#### [YOUR ASSIGNMENT]
Go through the records below and report each line with "will" in it.

#### [DATA PROVIDED]

● ● ● ● ●

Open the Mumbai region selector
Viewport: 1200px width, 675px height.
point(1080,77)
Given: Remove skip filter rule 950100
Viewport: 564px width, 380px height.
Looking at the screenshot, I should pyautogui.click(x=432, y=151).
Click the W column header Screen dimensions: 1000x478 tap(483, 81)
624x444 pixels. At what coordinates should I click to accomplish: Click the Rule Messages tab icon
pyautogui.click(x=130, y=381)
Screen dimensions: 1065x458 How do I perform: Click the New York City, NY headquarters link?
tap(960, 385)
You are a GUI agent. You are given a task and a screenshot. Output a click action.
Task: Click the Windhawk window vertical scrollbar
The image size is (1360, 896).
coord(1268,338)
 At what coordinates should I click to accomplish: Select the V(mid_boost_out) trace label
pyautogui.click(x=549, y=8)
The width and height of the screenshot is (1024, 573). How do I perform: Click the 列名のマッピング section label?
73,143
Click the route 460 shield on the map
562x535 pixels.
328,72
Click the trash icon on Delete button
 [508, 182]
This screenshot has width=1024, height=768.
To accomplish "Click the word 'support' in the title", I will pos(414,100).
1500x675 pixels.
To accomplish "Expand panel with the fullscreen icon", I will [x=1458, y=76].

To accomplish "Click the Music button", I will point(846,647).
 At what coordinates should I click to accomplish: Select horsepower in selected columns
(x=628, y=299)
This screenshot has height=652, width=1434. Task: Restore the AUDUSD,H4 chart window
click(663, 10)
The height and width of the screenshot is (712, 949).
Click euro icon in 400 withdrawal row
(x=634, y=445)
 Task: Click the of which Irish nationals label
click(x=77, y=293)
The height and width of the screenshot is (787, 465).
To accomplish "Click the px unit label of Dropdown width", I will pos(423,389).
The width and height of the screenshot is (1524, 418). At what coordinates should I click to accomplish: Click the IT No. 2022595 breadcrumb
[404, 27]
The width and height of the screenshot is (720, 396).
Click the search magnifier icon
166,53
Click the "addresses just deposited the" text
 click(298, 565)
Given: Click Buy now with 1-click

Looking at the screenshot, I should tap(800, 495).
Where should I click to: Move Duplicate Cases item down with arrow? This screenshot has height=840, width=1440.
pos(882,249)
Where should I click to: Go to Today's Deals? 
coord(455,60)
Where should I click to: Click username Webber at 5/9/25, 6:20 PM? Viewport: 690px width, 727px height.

● ● ● ● ●

#### [OUTPUT FOR THIS TASK]
To accomplish "Click the word 'support' in the title", I will pos(414,100).
To accomplish "Expand panel with the fullscreen icon", I will [x=1458, y=76].
To accomplish "Click the Music button", I will point(846,647).
To accomplish "Click the px unit label of Dropdown width", I will pos(423,389).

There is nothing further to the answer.